Not pictured is my first Dom DiMaggio card, also from the 1953 set and from the same bargain bin. I also made a stop at Atomic Sports Cards in downtown Milan and came away with the only card from the 1974 Topps set to have a Willie Mays action shot (World Series Game 2); he also is pictured on the 1974 Topps Mets team card, but looks much tinier. The Mays card is one of the those unofficial “career capper” cards within a subset, as his last true base card was in the 1973 set.
The two Vada Pinson cards new to my collection means I’m halfway through with Pinson’s coaching career arc. I have Pinson’s player arc (Reds, Cardinals, Indians, Angels, Royals; and he never did appear on a Brewers card despite playing with them only during 1976 Spring Training). The two Pinson cards I’m missing are from the 1990 Tigers Team Issue, and the 1993 Marlins Publix coaches card. Pinson’s name has come up quite a bit lately for long overdue Hall of Fame consideration with his 2,700+ hits and comparable numbers to existing members.
Vada Pinson cards bring up two other items:
Many successful players became coaches after their playing careers. Managers often had their own cards, but you’ll almost only find coaches cards in localized oddball sets. Bob Gibson and Luke Appling once wore Braves uniforms, Frank Howard wore a lot of different hats after his playing career, Robin Yount won a World Series ring as a coach with the 2001 Diamondbacks. This is still an area of research of mine to identify such cards and see what I would like.
Pinson’s name coming up in Hall of Fame discussion should have vintage investors on alert for rookie cards. In recent years, we’ve seen where rookie cards of Ted Simmons, Tony Oliva and Jim Kaat skyrocketed in value upon their inductions.
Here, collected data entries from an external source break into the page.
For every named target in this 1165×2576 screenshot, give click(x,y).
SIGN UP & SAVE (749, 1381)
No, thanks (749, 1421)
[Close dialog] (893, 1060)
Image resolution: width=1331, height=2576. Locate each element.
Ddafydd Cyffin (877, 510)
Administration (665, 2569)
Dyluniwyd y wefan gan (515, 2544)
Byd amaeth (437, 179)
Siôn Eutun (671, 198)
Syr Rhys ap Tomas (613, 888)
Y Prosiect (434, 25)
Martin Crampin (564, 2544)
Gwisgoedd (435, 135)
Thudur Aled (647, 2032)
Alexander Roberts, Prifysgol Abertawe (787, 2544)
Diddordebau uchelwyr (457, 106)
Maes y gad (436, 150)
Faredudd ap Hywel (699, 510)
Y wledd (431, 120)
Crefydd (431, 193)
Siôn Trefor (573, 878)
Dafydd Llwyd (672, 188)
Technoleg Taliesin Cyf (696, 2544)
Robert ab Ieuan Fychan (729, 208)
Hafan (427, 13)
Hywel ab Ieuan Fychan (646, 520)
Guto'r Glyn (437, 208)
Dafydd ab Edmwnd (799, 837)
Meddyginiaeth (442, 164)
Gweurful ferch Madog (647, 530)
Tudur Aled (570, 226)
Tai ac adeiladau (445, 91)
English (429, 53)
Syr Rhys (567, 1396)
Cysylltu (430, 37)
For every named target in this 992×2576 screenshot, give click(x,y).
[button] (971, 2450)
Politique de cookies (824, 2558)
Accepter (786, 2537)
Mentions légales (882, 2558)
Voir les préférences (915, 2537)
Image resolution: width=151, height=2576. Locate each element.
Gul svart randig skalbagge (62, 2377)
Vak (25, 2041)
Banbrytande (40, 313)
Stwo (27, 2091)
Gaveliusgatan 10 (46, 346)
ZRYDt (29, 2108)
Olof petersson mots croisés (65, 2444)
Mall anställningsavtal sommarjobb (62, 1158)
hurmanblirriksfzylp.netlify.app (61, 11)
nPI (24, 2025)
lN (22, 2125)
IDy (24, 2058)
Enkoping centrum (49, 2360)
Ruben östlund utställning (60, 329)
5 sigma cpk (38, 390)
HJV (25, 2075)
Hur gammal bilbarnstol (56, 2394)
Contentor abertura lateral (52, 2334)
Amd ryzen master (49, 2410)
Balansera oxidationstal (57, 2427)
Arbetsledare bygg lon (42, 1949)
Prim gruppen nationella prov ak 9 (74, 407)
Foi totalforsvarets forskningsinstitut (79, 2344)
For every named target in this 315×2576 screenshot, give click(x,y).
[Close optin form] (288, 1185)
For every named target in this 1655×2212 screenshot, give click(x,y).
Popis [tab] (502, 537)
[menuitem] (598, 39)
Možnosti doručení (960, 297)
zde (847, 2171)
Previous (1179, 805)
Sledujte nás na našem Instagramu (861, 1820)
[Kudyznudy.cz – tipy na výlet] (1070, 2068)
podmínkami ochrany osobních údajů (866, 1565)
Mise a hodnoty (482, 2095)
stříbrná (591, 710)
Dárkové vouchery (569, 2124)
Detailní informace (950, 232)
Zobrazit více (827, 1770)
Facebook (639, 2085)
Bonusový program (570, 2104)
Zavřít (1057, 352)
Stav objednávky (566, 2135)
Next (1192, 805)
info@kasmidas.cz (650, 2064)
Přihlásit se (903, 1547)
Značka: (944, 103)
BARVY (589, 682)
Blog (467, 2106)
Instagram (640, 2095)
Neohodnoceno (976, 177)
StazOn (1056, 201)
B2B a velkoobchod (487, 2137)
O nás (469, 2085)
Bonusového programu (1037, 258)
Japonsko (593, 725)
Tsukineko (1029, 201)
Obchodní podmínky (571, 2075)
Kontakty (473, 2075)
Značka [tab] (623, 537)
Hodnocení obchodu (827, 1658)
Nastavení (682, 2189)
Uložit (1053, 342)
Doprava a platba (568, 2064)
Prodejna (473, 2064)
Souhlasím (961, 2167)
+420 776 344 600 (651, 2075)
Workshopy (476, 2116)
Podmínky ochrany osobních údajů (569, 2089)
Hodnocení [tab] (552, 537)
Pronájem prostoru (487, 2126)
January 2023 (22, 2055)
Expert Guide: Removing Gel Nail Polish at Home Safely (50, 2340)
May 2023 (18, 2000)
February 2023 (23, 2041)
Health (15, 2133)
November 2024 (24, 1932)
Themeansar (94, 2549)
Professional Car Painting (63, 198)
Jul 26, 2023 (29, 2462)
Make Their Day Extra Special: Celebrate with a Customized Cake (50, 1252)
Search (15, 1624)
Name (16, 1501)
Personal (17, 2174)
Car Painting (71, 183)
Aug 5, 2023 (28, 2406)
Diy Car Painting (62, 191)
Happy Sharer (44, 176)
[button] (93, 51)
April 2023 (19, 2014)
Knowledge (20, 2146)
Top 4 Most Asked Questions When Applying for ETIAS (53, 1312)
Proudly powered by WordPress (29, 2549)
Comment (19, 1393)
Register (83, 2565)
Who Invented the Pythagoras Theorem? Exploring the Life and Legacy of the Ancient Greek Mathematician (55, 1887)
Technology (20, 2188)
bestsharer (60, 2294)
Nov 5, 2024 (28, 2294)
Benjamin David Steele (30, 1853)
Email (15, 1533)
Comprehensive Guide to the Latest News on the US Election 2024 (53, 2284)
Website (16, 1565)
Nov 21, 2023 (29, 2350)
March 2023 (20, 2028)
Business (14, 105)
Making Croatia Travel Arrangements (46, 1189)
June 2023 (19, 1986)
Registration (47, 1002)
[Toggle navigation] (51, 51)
This fact has moved such rookies as Pinson, Dick Allen, Mickey Lolich, Frank Howard and Luis Tiant, among a few others, a little upward in value recently. Vintage cards move for various reasons, and investors just have to figure out what that is before the prices go up. I, for one, want to snatch up any Al Oliver or Vida Blue rookies for cheap, as they are real cheap rookie cards.
That being said, the Hall’s most recent Veteran’s Committee era decision is in a couple of days. Among the choices are: Albert Belle, Barry Bonds, Roger Clemens, Don Mattingly, Fred McGriff, Dale Murphy, Rafael Palmeiro and Curt Schilling.
Belle, McGriff, Palmerio and Schilling rookie cards haven’t moved at all since the end of their careers. The rest have gone up a little, and Bonds more than the others. Murphy is the only one with a rookie card in the 1970s (1977), which gives it the greatest chance of a price increase if he is selected. I don’t see the others moving.
The 4 new Topps cards to my collection narrows my mainstream vintage card list (Topps/Bowman) down to a few:
• 1957 Topps, Brooklyn Dodgers team card
• 1964 Topps, Wilbur Wood
• 1967 Topps, Tommy Helms
• 1970 Topps, Adolfo Phillips (high-number)
• 1972 Topps, Hector Torres (high-number)
• 1951 Bowman, Virgil Trucks
• 1952 Bowman, Bob Cain
I’m hoping that I can find the Wood and Helms cards for $1, the 1950s cards for $3, and the 1970s high-numbered cards for $3.
The rest of the cards on my search list are either newer cards or oddballs. The cards after 1980 will very likely be found in $0.25 or $0.10 boxes, and it’s just up to me to find these boxes and dig through them. Almost all of the pre-1980 oddballs will be a tougher find, and I’m hoping not to break an arm and a leg over them.
Ebaying for the vintage cards and digging through boxes for the post-1980 cards. That’s where I’m at right now collecting-wise.